BEGIN Records for this exercise

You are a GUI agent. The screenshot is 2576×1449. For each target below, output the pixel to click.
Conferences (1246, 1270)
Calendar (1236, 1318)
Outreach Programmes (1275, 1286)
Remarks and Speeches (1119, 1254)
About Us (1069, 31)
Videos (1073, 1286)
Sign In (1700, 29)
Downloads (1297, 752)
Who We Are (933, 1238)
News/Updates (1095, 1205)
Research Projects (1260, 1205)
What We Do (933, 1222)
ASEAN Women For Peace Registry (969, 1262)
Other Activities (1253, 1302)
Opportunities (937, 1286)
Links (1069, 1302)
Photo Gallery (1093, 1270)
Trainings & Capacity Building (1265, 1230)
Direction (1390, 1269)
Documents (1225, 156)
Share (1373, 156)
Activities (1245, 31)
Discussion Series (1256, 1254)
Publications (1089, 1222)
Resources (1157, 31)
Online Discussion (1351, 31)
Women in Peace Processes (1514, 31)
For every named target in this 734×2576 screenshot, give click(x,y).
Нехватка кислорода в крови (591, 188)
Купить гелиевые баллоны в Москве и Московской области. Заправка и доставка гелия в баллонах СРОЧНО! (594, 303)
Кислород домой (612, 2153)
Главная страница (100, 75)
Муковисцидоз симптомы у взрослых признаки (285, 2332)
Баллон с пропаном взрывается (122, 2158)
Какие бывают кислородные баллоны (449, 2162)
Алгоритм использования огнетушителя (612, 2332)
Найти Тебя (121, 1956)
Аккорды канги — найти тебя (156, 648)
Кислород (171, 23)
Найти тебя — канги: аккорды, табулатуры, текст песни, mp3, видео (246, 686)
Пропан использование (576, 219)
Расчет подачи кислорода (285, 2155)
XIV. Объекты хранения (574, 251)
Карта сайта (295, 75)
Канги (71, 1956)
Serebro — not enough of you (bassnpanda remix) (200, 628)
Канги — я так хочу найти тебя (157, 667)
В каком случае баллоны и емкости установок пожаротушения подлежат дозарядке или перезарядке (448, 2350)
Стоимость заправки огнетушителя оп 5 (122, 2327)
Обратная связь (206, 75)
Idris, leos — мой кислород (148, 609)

END Records for this exercise

▶ [What the task asks]: The answer should be one number, the count of lines above that contain "screenshot".

▶ [Answer box]: 2